Hallo Martin,
- gefällt es mir überhaupt nicht aus 12V= 230V~ zu machen um
dann wieder auf 12= runter zu transformieren.
Vom Wirkungsgrad her ist das natürlich uneffektiv. In der Praxis ist es aber oft die einfachste, billigste und schnellste Lösung.
- ist der gekaufte Wechselrichter zwar von einer anscheinend
guten Marke (Genius), aber ich hab ihn defekt bekommen, und
mußte ihn bis jetzt 2 mal umtauschen und auf dem Gehäuse liegt
60V~, es zischt wenn ich mit dem Finger übers Gehäuse
streiche, und an der Unterlippe tut es weh… (Ein PC mag
soetwas gar nicht)
Das liegt sicher nur an der nicht vorhandenen Schutzerde. Möglicherweise steht dazu etwas in der Bedienungsanleitung.
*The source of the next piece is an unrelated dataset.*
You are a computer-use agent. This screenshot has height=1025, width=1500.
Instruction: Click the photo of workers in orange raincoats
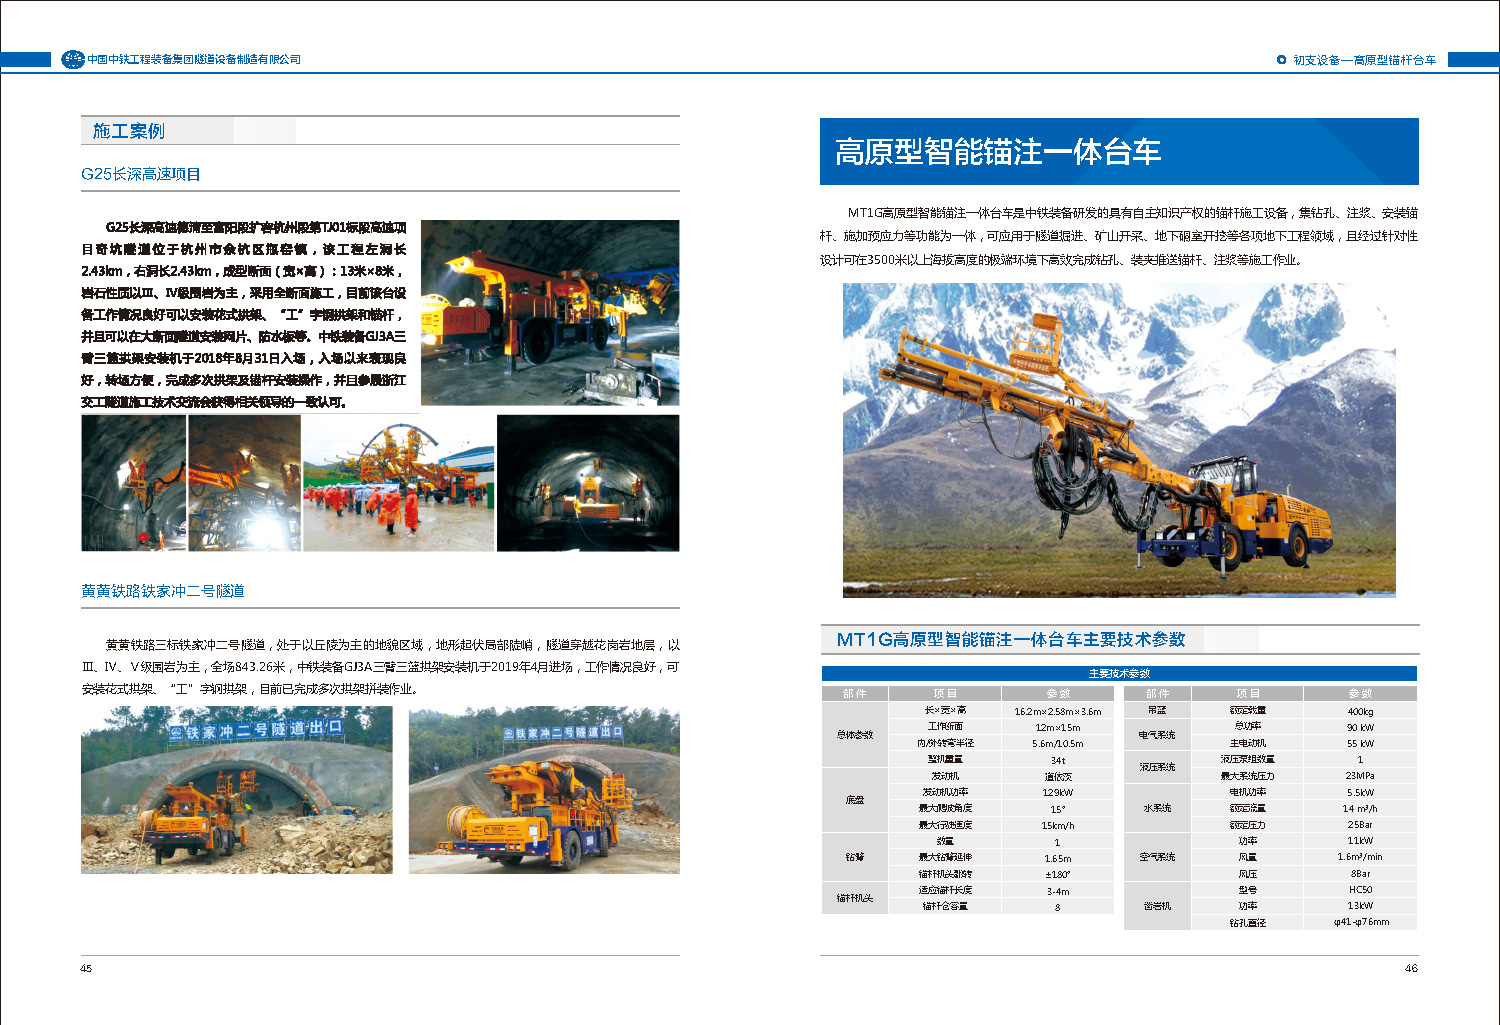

Es gibt ein Netzteilprojekt im Internet, da ist es aber, nach
angaben des Bastlers, schon öfter vorgekommen, das Nachbauten
aus unerklärlichen Gründen nicht taten.
Bei Schaltnetzteilen ist das eher die Regel. Die sind nun mal nix für Anfänger.
Ist die Ausgangsspannung bei einem Spannungverdoppler
eigentlich wellig?
Natürlich, denn der Ausgangsstrom muß ja eine halbe Periodendauer dem geladenen Ausgangselko entnommen werden, wobei sich dieser entlädt. Die Spannungsdifferenz hängt von Größe und Qualität des Elkos sowie der Taktfrequenz ab. Die Welligkeit läßt sich mit einem LC-Glied am Ausgang noch deutlich reduzieren.
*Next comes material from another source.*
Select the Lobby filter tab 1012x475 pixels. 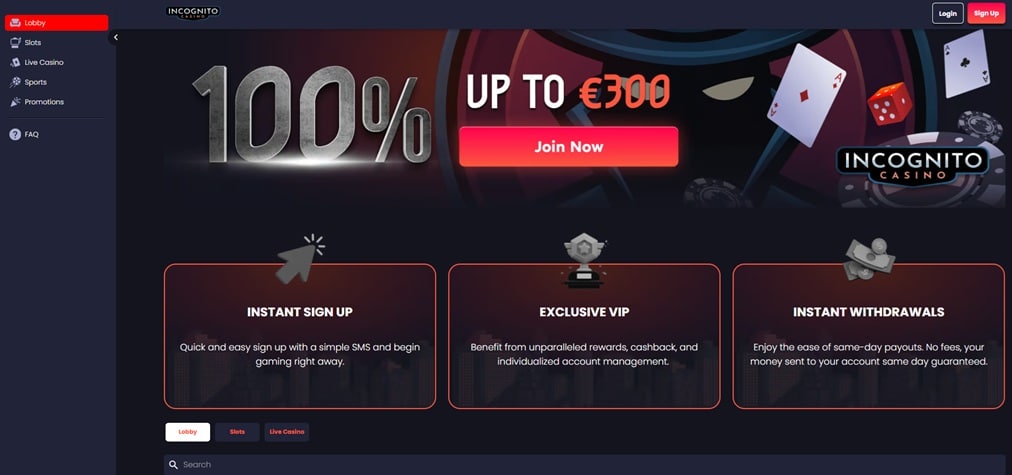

Gibt es irgendeine gute Möglichkeit auf 5
und 12V verlustarm und preisgünstig zu regeln?
Ja, üblicherweise macht man das bei größeren Strömen mit Abwärtswandlern mit einem PWM-Steuer-IC TL494 oder SG3524. Mit dem IC kann man z.B. einen MOSFET ansteuern, der den nötigen Strom schalten kann.
Die 12 V beim PC müssen nicht geregelt sein. Sie dienen nur der Versorgung der Laufwerks- und Lüftermotoren sowie der seriellen Schnittstelle, die noch zusätzlich -12V benötigt.
Für
Festspannungsregler 5V 10A gibt man ja ein vermögen aus.
Bei diesen Strömen ist eine diskrete Schaltung mit Steuer-IC auf jeden Fall billiger, zumindest hinsichtlich der Bauteilkosten.
Wie
wird das eigentlich in PC-Netzteilen gelöst?
Die sind primär getaktet. Der Trafo hat verschiedene Wicklungen für die verschiedenen Sekundärspannungen. Wirklich geregelt wird nur der 5-V-Ausgang und ggf. noch die 3,3 V. Manchmal ist auch der -12-V-Ausgang mit einem 7912-Regler stabilisiert. Die +12V-Spannung ergibt sich aus dem Windungsverhältnis der Spulen im Trafo und ist deshalb Lastabhängig, insbesondere dann, wenn die geregelte 5-V-Spannung wenig belastet wird.